Learning from noisy labels
Research Unit 3, SCIoI Project 44
All intelligent systems that learn by example must be able to deal with incorrectly provided examples, i.e. data points for which the label is incorrect. Consider a child (or robotic agent) pointing at a potted plant to inquire its name – but the parent mistakenly believes the child is pointing at the window behind the plant, and thus provides the wrong name. Ideally, the child should notice the misunderstanding in this situation and conclude that the provided label actually belongs to a different type of object.
Learning from noisy labels is an important research area in machine learning that distinguishes between instance-independent and instance-dependent noise. For the former, a multitude of strategies have been proposed including noise adaptation layers, loss correction , or reweighting, whereas the latter is comparatively less researched despite its higher relevance for real-world applications. In particular, existing strategies build on complex multi-model architectures to counter confirmation bias and semantic drift, and thus do not scale to applications such as online learning.

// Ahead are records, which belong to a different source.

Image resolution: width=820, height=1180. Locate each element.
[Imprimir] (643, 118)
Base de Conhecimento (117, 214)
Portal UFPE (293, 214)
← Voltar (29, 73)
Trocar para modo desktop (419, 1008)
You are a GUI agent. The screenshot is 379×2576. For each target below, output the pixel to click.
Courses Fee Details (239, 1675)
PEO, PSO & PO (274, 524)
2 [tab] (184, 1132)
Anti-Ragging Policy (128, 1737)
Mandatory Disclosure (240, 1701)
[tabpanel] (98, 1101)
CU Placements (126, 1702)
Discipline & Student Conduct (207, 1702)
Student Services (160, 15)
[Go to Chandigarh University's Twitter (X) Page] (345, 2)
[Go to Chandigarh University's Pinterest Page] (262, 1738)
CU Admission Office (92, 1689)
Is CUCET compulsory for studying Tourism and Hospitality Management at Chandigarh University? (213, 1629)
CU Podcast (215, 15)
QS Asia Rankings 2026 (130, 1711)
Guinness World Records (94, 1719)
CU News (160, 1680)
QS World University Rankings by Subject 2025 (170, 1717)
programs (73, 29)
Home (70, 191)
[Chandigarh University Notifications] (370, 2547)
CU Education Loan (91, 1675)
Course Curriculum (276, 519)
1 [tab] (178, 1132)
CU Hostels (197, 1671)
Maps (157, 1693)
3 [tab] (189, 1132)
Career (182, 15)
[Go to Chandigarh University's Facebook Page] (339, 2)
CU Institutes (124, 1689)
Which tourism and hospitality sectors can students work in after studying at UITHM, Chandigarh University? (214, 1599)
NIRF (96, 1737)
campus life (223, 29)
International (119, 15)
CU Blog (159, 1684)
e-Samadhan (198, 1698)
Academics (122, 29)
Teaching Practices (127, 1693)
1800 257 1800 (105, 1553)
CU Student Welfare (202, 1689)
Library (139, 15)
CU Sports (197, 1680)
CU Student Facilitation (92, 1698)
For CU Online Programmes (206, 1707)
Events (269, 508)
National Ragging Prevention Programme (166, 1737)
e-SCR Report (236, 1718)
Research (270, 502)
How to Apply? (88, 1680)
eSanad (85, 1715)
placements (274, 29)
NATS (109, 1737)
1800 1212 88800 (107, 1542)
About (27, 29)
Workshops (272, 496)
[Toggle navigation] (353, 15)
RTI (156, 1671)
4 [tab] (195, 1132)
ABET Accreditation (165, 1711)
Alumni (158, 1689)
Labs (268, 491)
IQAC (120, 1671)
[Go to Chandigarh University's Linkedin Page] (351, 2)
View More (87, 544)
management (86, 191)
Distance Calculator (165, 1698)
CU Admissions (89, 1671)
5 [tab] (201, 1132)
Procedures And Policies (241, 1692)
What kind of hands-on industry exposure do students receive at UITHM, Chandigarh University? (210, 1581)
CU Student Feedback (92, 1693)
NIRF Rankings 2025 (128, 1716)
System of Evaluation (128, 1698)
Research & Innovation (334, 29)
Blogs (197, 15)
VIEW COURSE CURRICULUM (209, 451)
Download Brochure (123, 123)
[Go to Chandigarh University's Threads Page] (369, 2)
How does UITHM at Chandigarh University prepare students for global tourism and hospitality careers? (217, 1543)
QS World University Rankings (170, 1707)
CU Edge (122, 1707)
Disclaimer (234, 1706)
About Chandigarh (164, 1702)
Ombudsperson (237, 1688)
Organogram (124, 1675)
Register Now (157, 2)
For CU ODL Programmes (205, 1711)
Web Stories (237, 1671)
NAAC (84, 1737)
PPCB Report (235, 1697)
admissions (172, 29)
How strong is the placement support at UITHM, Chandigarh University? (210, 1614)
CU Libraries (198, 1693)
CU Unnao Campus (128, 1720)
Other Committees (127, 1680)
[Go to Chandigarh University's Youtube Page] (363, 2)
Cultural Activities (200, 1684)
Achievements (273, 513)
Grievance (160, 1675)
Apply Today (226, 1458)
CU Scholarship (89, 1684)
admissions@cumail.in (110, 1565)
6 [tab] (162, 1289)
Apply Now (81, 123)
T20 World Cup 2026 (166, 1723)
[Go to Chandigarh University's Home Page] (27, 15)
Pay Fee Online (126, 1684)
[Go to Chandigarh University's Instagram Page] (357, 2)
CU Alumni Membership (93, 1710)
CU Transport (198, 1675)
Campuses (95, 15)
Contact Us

With this project, we aim to devise strategies for intelligent systems to deal with such incorrectly labeled data points while maintaining a single model of the world. This entails (1) identifying possibly incorrect data points based on the model’s current understanding of the world, (2) learning to ignore incorrectly labeled data points, and (3) potentially overwriting incorrectly labeled data points with pseudo-labels and using these as supervision. We argue that such a mechanism will enable model learning in the presence of noisy data, and more effectively scale to realistic scenarios that involve large amounts of streaming and partially labeled data.